Seguindo os problemas apontados na postagem anterior, que mencionou que antidepressivos inibidores seletivos da recaptação da serotonina (ISRS) não seriam mais eficazes do que placebo, outro tema merece uma atenção cuidadosa pelos profissionais da saúde mental: os antidepressivos não funcionariam como se acredita que funcionam.
O modelo médico vigente de saúde-doença postula que o tratamento deve idealmente reestabelecer o funcionamento prévio do organismo; então, o objetivo da medicação é "normalizar" as funções que não estão equilibradas. Assim, o funcionamento de medicações antidepressivas deve-se ao fato de que a medicação aumentaria os níveis disponíveis de serotonina para os neurônios, facilitando o funcionamento das sinapses. Até aqui tudo bem, a não ser a falta de comprovação de que isto ocorre de fato.

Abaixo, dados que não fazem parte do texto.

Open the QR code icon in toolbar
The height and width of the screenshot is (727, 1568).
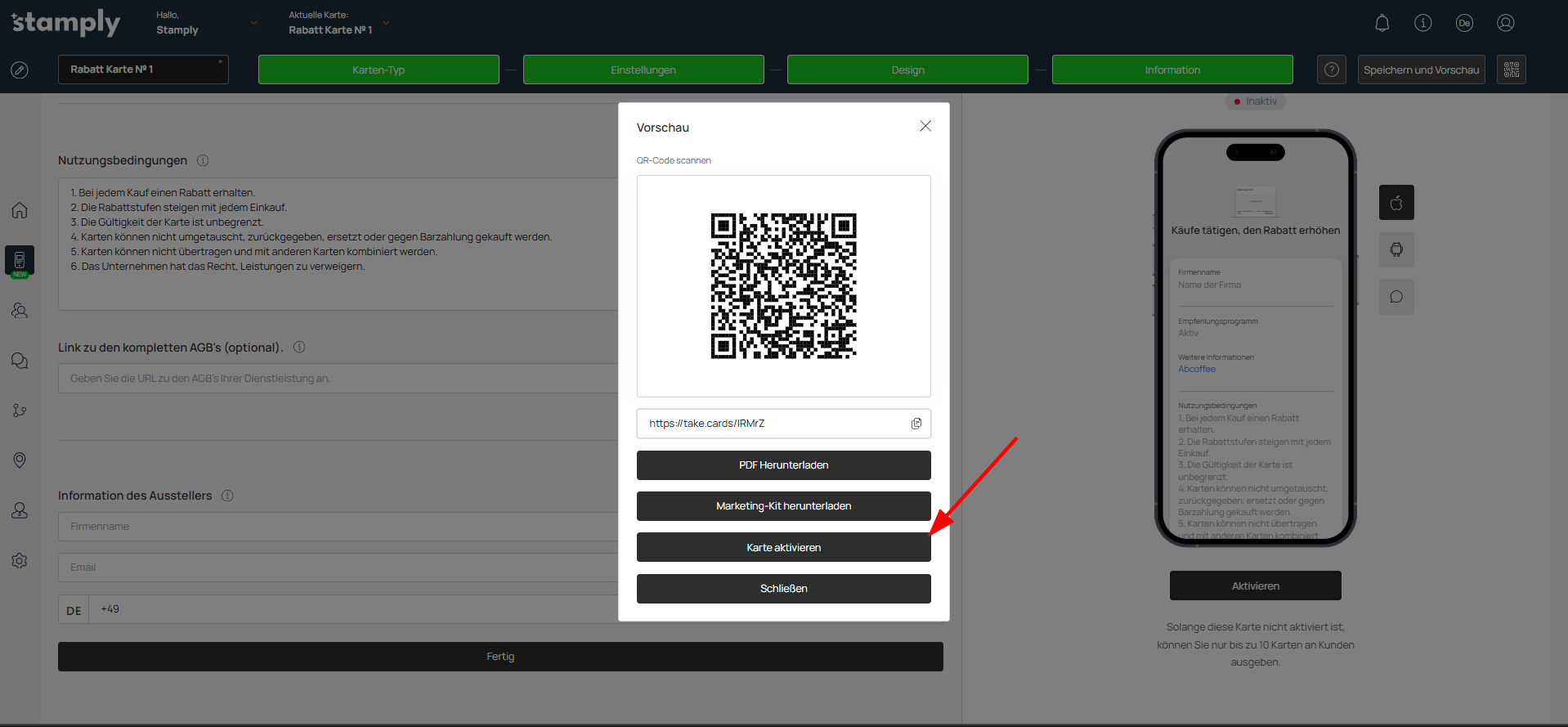click(x=1511, y=70)
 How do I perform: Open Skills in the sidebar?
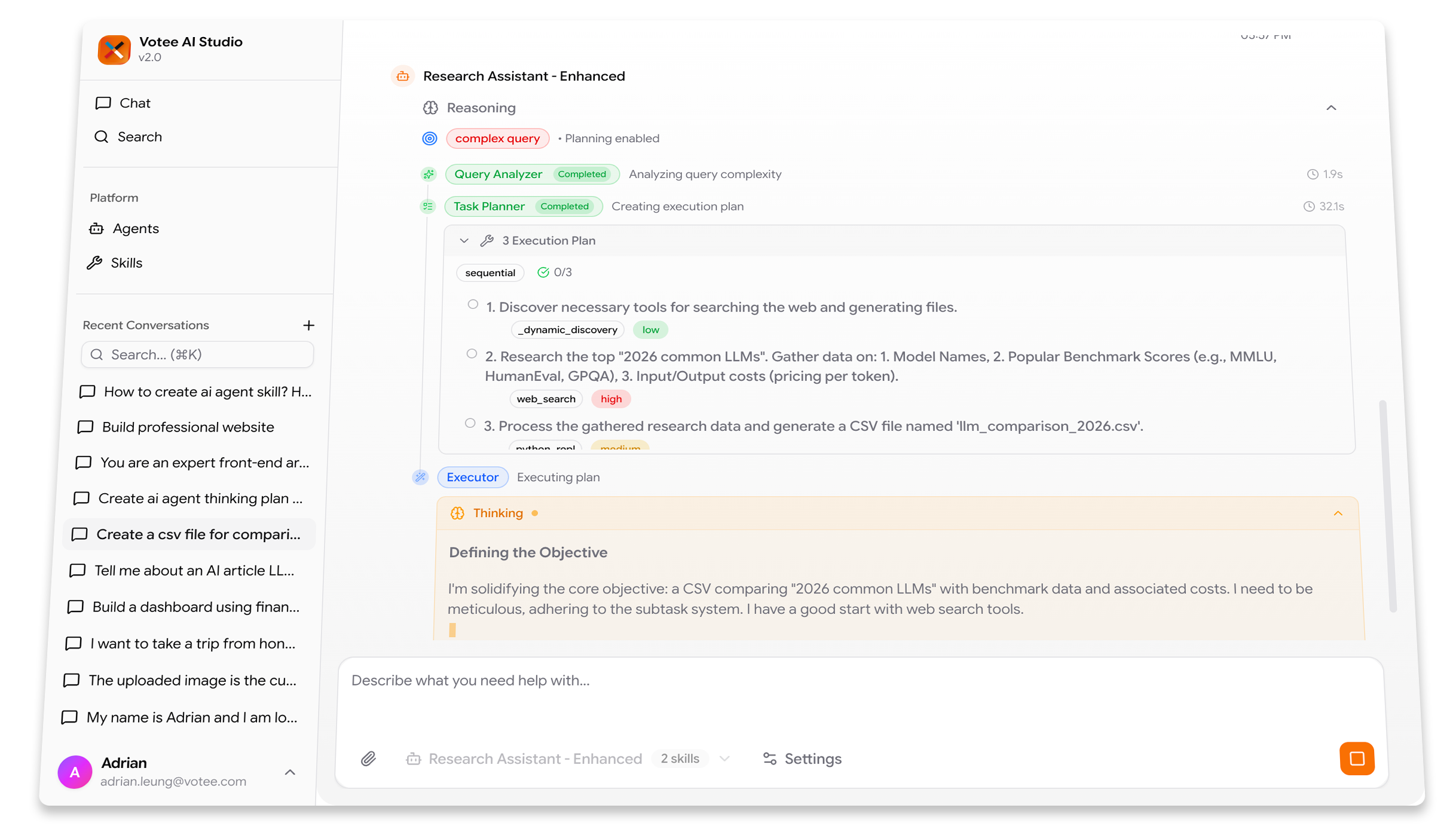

Joanna Moncrieff, da University College London e David Cohen, da Florida International University, discutiram essa questão num artigo onde é proposto que antidepressivos criariam um estado "atípico" no cérebro. Este estado diferenciado é o que produziria os efeitos antidepressivos, de modulação do humor e redução dos sentimentos de tristeza e os outros sintomas da depressão.
O que sustenta esta tese? Os autores argumentam que haveria pouca evidência que sustenta que os antidepressivos reestabelecem os níveis normais de neurotransmissores - pesquisas não mostram, por exemplo, falta de serotonina (um neurotransmissor que seria relacionado à depressão) ou outras monoaminas em pessoas com diagnóstico de depressão. Estudos com animais também apresentam inconsistências, que referem-se especialmente a "o que" seriam os sintomas de depressão nestes animais. Estes argumentos, dentre vários, seriam suficientes para levantar a lebre.
Assim, os autores citados apresentam uma explicação alternativa para o funcionamento de antidepressivos. O modelo padrão é o centrado na doença, que explica que os antidepressivos funcionam porque reestabeleceriam os níveis anormais de neurotransmissores. O alternativo, chamado de "modelo centrado no medicamento", aposta que é a alteração cerebral provocada pelo medicamento o que traria um alívio dos sintomas. Seria mais ou menos como dizer que o álcool seria um bom tratamento para fobia social porque "solta" a pessoa.
Se o modelo centrado na droga se mostrar coerente, muita coisa vai mudar no entendimento e no tratamento dos transtornos mentais.
2 comentários:
Não percebo como os dois modelos se diferenciam significativamente. "Restabelecer padrões bioquímicos normais" pode ser o mesmo que "alterar o funcionamento do cérebro", isto é, a alteração cerebral provocada pelo medicamento = restabelecimento de padrões normais de funcionamento.
Mas pode ser, como você comentou, que a explicação da melhora esteja enganada. Por mais que os dois modelos possam, em algumas circunstâncias, se coincidir, há casos em que a alteração provocada pelo medicamento não é aquela teorizada. Nesses casos, em vez de resgatar a paisagem bioquímica saudável, os psicofármacos estariam alterando por vias alternativas mas, ainda assim, terapêuticas.
Compreendi bem? Se assim for, como poderiam mudar os tratamentos com psicofármacos?
Olá Daniel,
Sim, é isso mesmo. Mas é uma teoria. Embora tenha postado no blog, não significa obviamente que sou a favor desta explicação; achei interessante por oferecer um ponto de vista inovador, e que pode contribuir com a pesquisa futura.
Como a ciência anda a passos curtos, mas que buscam ser precisos, a confirmação ou refutação desta hipótese poderá ser algo interessante para a psicofarmacologia.
Não penso que, a curto prazo, a forma como o tratamento com psicofármacos é realizado irá mudar substancialmente. Uma coisa é a pesquisa básica, outra é o atendimento clínico. Este demora algum tempo para mudar, visto que toca em algo lento: a mudança da forma como as pessoas trabalham.
Mas vamos continuar observando...
Abraço e obrigado pela visita e comentário.